Bei meiner 15monatigen Tochter wurde im Alter von 14 Monaten angeborener einseitiger Grauer Star diagnostiziert (nach ursprünglicher Fehldiagnose des ersten Augenarztes im Alter von 12 Monaten). Der Katarakt ist nicht äußerlich sichtbar, ihre Entwicklung bis dato perfekt, einziger Hinweis war ein zeitweise "Lazy Eye", das etwas "hinterher hinkte".
Ein Operationstermin ist für September angesetzt. Danach wird sie eine (externe) Kontaktlinse bekommen und eine "Lesebrille" fürs Nahsehen. Ferner soll das gesunde Auge abgeklebt werden, um das bisher ungenutzte Auge zu trainieren. Nach der Mehrheit der Informationen, die mir vorliegen, sieht die Okklusionstherapie so aus, daß ihr gesundes Auge täglich 60-80% der wachen Zeit mit einem Pflaster zugeklebt werden muß und das ganze über ca. 6 Jahre.

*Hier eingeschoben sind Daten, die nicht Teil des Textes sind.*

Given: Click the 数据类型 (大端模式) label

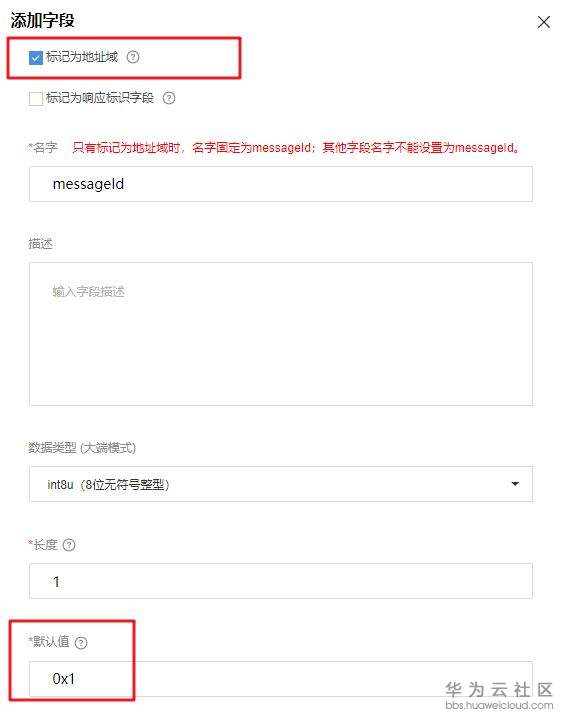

Ich denke, an der Operation selbst wird wohl kein Weg vorbeiführen (?), was mir aber noch größere Sorgen macht, ist die Art der weiteren Behandlung.
Wer hat Erfahrung mit Alternativen/ Zusatzbehandlungen z.B.
- Visual Training - welches nach Auskunft der American Optometric Association die Gesamtbehandlungsdauer um 50% reduzieren kann,
- Getönte Kontaktlinsen, Augentropfen statt des Abklebepflasters.
Große Sorgen machen mir die Nebeneffekte der Okklusionstherapie - psychologisch (Persönlichkeitsveränderung) und physisch (Rückschritt in der Gesamtenwicklung sowie Effekte der Okklusion auf das bis dato gesunde Auge).
Würde mich sehr über eigene Erfahrungsberichte und nützliche Hinweise und Kontaktadressen freuen!